Great, now let's make it look a bit better with CSS. First we create an assets folder, which Dash will automagically include for us. Next, we add a "CSS reset", which just makes CSS a little easier to work with by getting rid of defaults:

mkdir assets
cd assets
touch main.css
wget -O _reset.css https://meyerweb.com/eric/tools/css/reset/reset.css

Take a look at the page, you should notice a slight difference in spacing!

Now let's add some styling, modify the main.css file to look like:

@import url('https://fonts.googleapis.com/css?family=Raleway:300,400,600&display=swap');

body {
  font-weight: 300;
  font-family: "Raleway", Helvetica, sans-serif;
  color: #222;
}

h1, h2, h3, h4, h5, h6 {
  font-weight: inherit;
}

There are two steps to changing the font. The first is loading it (from Google, for example, as above), which makes a GET request and collects the font information, the second step is declaring it in the CSS itself, which we did when we declared the font-family for the "body". If you remember, HTML is made up of "meta" and "body", with the body containing all the content. So any styling we put on the "body" affects everything we see!
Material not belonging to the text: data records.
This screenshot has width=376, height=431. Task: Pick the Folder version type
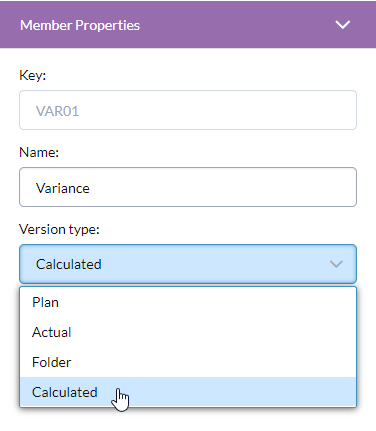[x=188, y=362]
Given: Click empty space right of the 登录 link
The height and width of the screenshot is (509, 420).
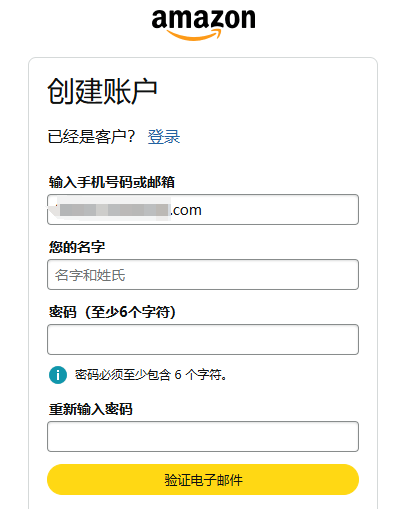Looking at the screenshot, I should [267, 137].
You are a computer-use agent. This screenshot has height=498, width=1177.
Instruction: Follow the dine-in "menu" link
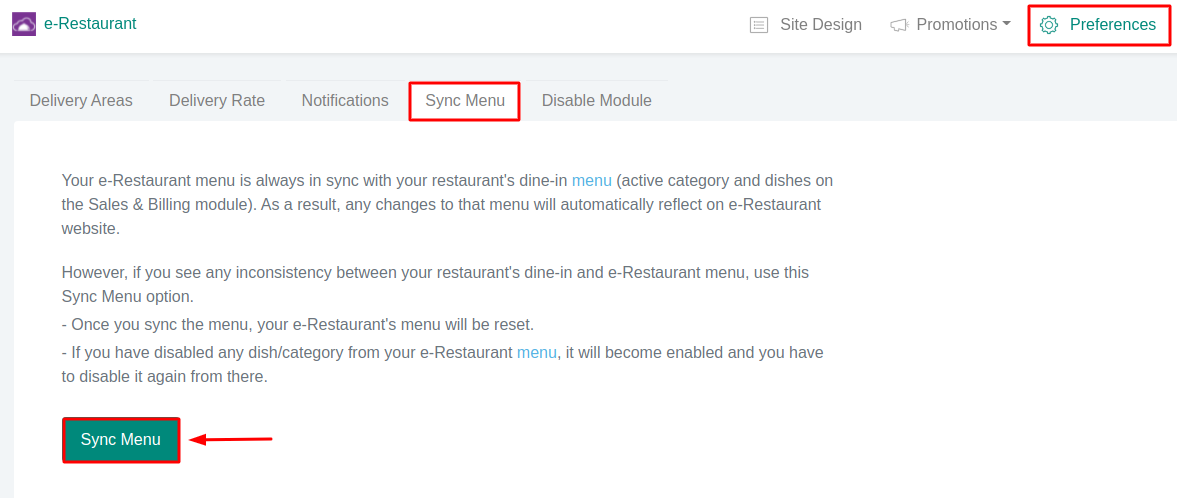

Try to change the font! Take a look at Google Fonts and find one you like.

Now, let's make a "container" which will hold most of the content of our dashboard:

.layout {
  width: 85%;
  max-width: 1600px;
  margin: 0 auto;
}

Try changing the width of your browser, see what happens.

Next, let's try and give the title a bit of breathing room. To do that, let's add a className to the H1 element:

    html.H1(className = 'title', children = 'Classic Models Dashboard'),

Now we can attach a style to that element by using the class. Write this in your main.css file:

.title {
  font-size: 3em;
  margin: 1.5em 0 0.3em 0;
}

That should feel a bit better.

Components and Plots

Add this to your app.py:

import dash_core_components as dcc

The main functionality of Dash comes from these components. You can take a look at their documentation here: https://dash.plot.ly/dash-core-components.

Previously, we just used plain-jane HTML components (H1, Div), but the dash_core_components are supercharged with functionality we will want. These components consist of items on the page that we either want the user to interact with or that we want to display data.

Let's start by adding a Graph to our layout. Add this:

dcc.Graph(id='timeline', figure={})

Do you see the graph on the page?

Now we just need to get some data into that graph. Let's get some data from your Postgres data warehouse!

  1. Connect to your data warehouse and get ALL the order facts with their dates and the amount of the sale.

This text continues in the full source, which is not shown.